Resistente a terremotos y olvidos, la Inmaculada Concepción, Chepes Viejo, La Rioja, Argentina

Chepes, es una ciudad de paso, ciudad de parada corta en medio de los llanos, camino a Córdoba o San Juan, Chepes creció gracias a eso y al ferrocarril que hasta hace unos pocos años transitó por sus vías ahora desaparecidas.
Mitad del día y ya acomodado en un hotel sin demasiadas pretensiones, busco algo para comer, y como buena ciudad de paso, sobre la RN141 se asientan un par de pequeñas parrillas, pido algo de asado y alguna achura, y al cabo de un tiempito prolongado y sobre un braserito viene un chorizo y un tira de carne tipo comidita de Barbie, no más de 10 bocados siendo generoso, respiro profundo y recuerdo que Chepes es una ciudad de paso y que posiblemente nunca más me tendrá como huésped ocasional.
En medio del proceso de digestión de tan escuálido bocadillo enfilo hacia mi destino deseado, Chepes Viejo.
El caserío se encuentra separado del actual casco urbano por culpa de don Apolinario Tello, quién se negó a entregar tierras de su propiedad para que pase el nuevo ferrocarril, lo que obligó a un rediseño de la traza produciendo un nuevo asentamiento, el actual Chepes.
El pueblo viejo tiene más de 300 años, una capilla igualmente centenaria actualmente abandonada, un Museo de los Caudillos que nunca abre y un nuevo templo al otro lado de la plaza actualmente en reconstrucción.

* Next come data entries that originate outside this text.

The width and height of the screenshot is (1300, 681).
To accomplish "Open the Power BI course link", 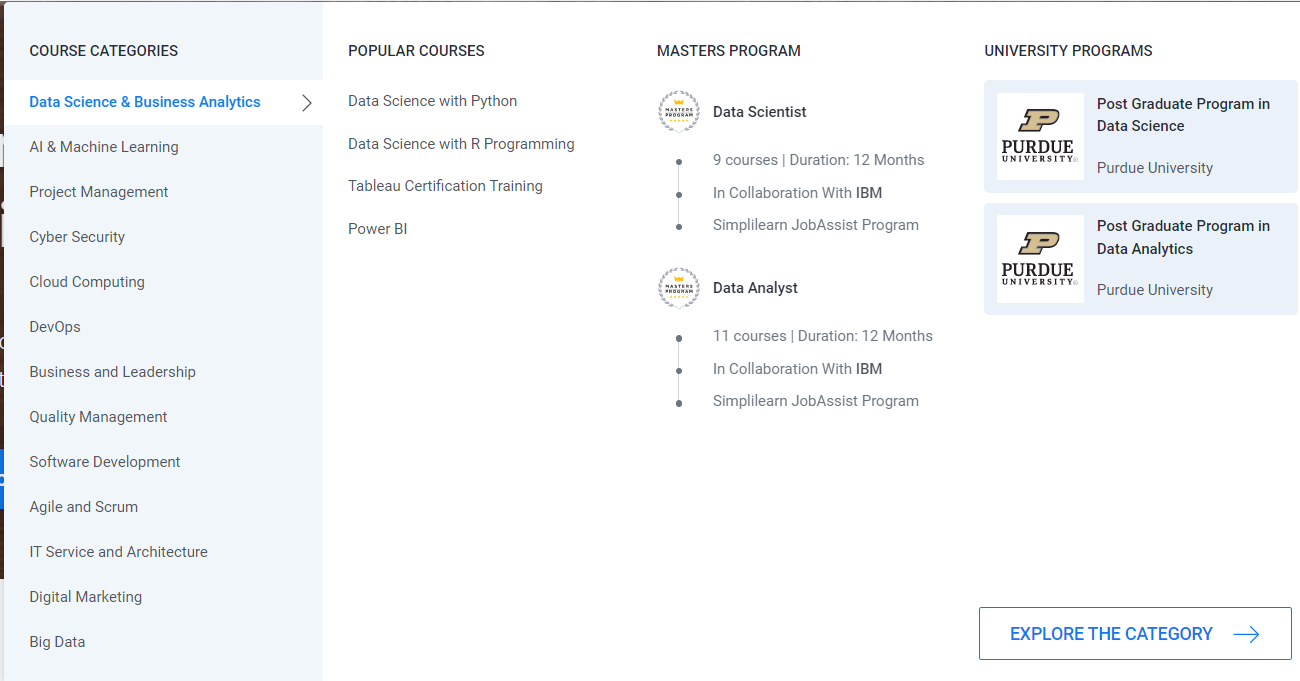I will coord(378,229).
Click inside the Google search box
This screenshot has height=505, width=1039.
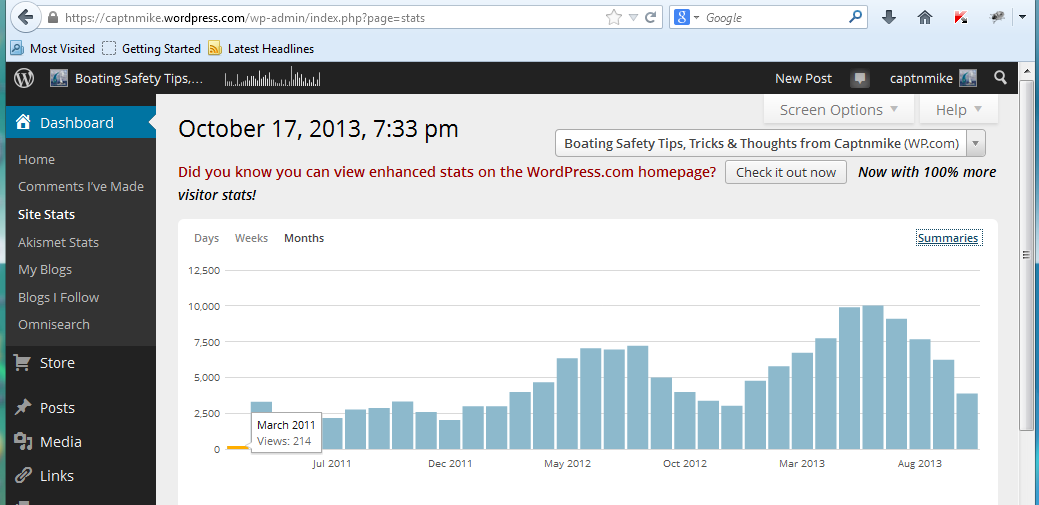775,17
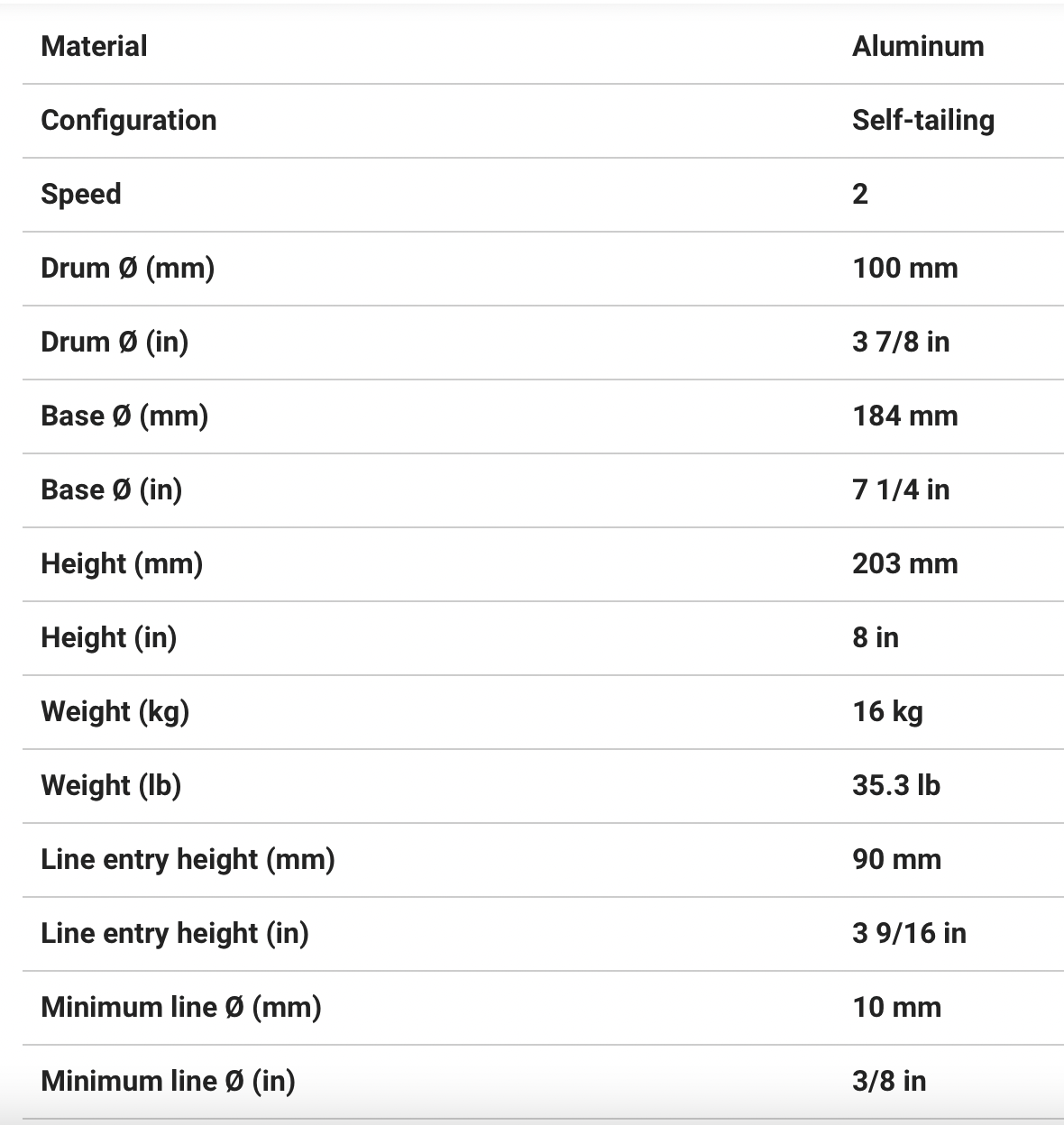Select the 3/8 in minimum line value
This screenshot has width=1064, height=1125.
[x=889, y=1082]
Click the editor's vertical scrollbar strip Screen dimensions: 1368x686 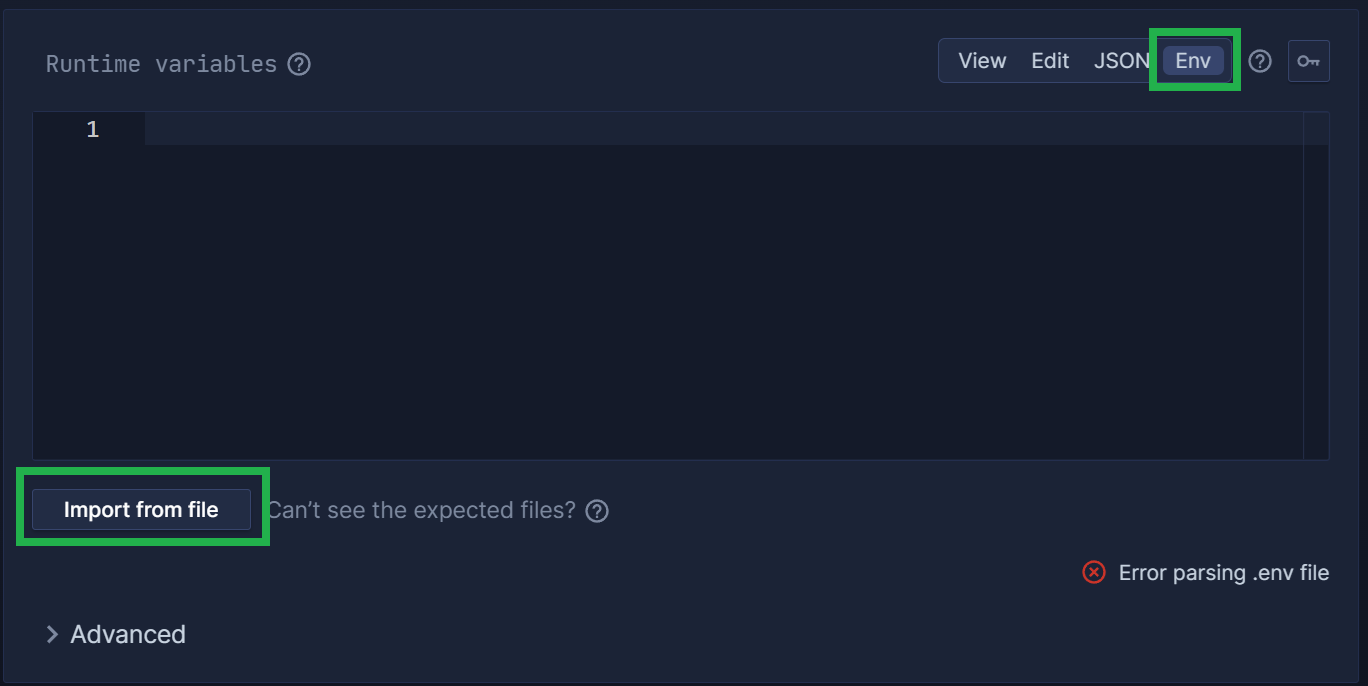1316,286
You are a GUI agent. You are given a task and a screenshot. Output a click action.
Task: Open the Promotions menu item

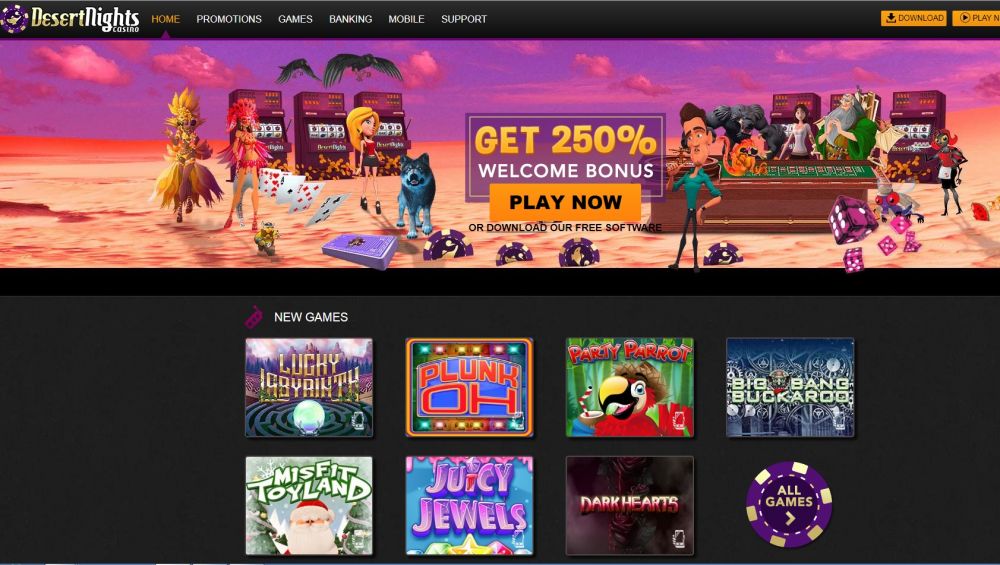[x=229, y=19]
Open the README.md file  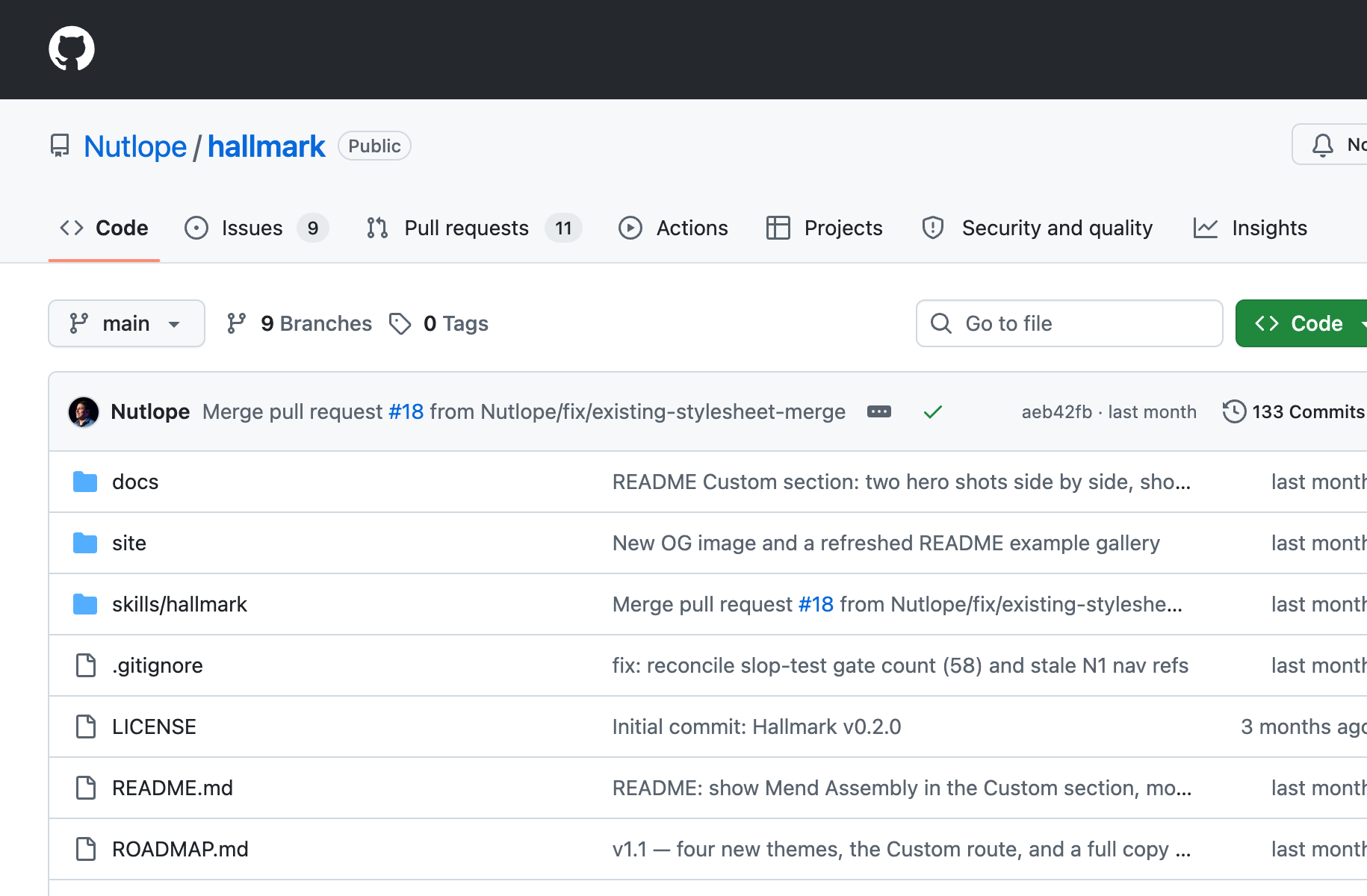173,788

Vuelvo para la ciudad de paso fugaz, recorro su estación de tren reciclada para oficinas comunales, desvirtuada como tal, atomizada en 118 pequeñas celdas que dan cabida a 118 pequeñas sub-sub secretarías, camino por sus otras instalaciones fagocitadas por una naturaleza generosa, visito su plaza también en re-construcción, me cruzo con adolescentes portando sendas damajuanas de vino clase Z, me entero que por la ruta llega mucha droga para los pibes y a esta altura me digo menos mal que no reservé hotel más que para esa noche. La fiebre vespertina de un resfrío en su punto límite me guarda durante el resto de la tarde y la noche, noche de fútbol, de programas K y anti K y de sendos espacios publicitarios dedicados al Conforty Bra. Me rindo ante los 39 y pico, deseando que la mañana de mañana me tenga nuevamente en el camino.